You are not alone. The reasons for and against have been discussed a lot in the past few months. You will find them in the earlier pages of this forum. (Welcome, by the way!)


----------



## VirginMediaPhil (Nov 27, 2009)

spitfires said:


> Interesting choice of words :
> Not "*We*" ?!
> 
> If there was ever any doubt that these messages originate from VM's marketing dept...


A business never uses "We" in formal messages, always the company name, as "we" could mean anything about the company.


----------



## spitfires (Dec 19, 2006)

Not really 'formal' though is it - they're trying to be all pally and chatty like we is mates or summat


----------



## Pete77 (Aug 1, 2006)

nlyndhurst said:


> I am really annoyed by the messages I get from Tivo on this. I can't get Virgin as not in a cable area so nothing I can do except to move to Sky Plus which I didn't want to do. How hard is it really for Tivo to continue our service when I have been loyal for years?! Oh and they say it will finish soon but I have had no letters or notice of exactly when "soon" is.

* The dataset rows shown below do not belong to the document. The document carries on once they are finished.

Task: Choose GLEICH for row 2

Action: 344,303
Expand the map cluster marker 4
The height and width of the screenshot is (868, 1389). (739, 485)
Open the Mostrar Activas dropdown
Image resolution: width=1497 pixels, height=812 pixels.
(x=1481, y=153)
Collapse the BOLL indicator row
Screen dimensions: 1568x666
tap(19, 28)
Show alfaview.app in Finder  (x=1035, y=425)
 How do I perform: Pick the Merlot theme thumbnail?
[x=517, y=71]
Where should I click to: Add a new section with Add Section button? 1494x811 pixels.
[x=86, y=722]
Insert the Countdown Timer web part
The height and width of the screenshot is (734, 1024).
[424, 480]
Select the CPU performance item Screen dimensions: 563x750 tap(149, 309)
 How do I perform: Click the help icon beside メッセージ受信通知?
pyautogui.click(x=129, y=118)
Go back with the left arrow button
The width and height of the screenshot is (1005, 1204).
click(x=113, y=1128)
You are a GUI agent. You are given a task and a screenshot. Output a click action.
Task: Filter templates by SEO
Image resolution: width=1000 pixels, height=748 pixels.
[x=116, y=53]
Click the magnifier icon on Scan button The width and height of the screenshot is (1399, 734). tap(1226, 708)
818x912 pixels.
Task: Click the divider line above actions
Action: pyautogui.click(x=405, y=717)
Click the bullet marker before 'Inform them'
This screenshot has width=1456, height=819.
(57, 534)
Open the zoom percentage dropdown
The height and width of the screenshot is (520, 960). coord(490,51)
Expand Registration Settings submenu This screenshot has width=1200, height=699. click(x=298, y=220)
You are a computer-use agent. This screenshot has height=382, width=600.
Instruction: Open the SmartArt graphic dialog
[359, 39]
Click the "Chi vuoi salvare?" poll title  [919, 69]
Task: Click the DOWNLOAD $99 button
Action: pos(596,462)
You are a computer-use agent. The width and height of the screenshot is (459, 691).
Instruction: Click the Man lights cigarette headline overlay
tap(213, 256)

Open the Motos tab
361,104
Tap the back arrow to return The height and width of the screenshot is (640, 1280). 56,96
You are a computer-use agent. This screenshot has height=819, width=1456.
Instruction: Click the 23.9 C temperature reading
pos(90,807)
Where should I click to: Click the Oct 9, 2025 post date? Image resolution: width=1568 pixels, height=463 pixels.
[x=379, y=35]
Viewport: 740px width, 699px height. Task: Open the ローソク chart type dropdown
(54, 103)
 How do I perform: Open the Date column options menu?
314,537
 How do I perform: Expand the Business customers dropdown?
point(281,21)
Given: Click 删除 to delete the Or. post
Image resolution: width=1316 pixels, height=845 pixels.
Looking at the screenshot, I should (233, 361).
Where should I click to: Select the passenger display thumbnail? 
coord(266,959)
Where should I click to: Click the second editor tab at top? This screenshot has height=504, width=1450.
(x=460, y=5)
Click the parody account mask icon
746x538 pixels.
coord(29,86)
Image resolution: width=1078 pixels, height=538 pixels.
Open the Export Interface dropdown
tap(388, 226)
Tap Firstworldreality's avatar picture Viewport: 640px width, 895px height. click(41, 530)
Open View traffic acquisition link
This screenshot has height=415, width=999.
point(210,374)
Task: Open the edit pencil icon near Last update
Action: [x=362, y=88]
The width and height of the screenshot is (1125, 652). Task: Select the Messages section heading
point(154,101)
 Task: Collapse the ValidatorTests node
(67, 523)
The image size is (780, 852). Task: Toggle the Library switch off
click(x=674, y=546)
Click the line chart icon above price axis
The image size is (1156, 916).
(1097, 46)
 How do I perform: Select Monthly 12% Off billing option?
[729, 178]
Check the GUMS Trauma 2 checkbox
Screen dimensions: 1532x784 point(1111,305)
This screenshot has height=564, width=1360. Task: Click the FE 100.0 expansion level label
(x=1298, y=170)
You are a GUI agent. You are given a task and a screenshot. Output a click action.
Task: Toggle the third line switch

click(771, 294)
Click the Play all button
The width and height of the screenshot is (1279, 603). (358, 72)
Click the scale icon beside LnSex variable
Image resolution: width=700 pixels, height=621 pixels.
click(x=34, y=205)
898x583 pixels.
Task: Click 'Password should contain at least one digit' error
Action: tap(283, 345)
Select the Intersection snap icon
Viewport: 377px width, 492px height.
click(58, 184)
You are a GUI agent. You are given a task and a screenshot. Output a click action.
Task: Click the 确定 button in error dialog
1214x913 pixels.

Rubbish - has put me off Tivo!


I am surprised that no one has mentioned in response to your first ever post in this forum after all these years of Tivo use that you will be able to continue to use your UK Tivo S1 machine after 1st June courtesy of the AltEPG project being put together by a few of the most technically able members of this webs discussion forum.

See www.tivoland.com/page4/index.html for more information on this.

I agree that it is still totally disgusting that Tivo have decided to renege on their previous commitments to provide Lifetime Service to the UK S1 Tivo units at the apparent behest of Virgin Media just so that they can say they have a UK exclusive on Tivo.:down::down::down:


----------



## PhilG (Jan 15, 2002)

Has anyone else noticed that the guide data now does seem to extend past June 1st - so perhaps May 31st will be the last "dialout" date but we may still get an extra couple of weeks guide data after that?


----------



## mikerr (Jun 2, 2005)

..or on 1st June guide data continues for networked users (a method never officially supported anyway),
and the dialup number turns off.

Well you never know !


----------



## Pete77 (Aug 1, 2006)

PhilG said:


> Has anyone else noticed that the guide data now does seem to extend past June 1st - so perhaps May 31st will be the last "dialout" date but we may still get an extra couple of weeks guide data after that?


A subject already recently discussed by myself in posts #524 and #528 in the main 1st June thread at www.tivocommunity.com/tivo-vb/showthread.php?t=464818&page=11

As of my completed dial up to Tivo and related guide data update tonight at 8pm my Tivo now has "Programme" Guide Data To" "Thursday 7 June 2011" according to my System Information screen and the final available programs in the EPG to record are at 12am on 8th June eg NCIS on Sky Channel 148 - CBS Action. However as the last main BBC and ITV channel download will probably be on the evening of 28th May (new guide data becomes available from Tribune about 8pm every day UK time or midday California time and I long ago modified my dial up script to run at 8pm every day) then those channels may well run out of data on June 12th.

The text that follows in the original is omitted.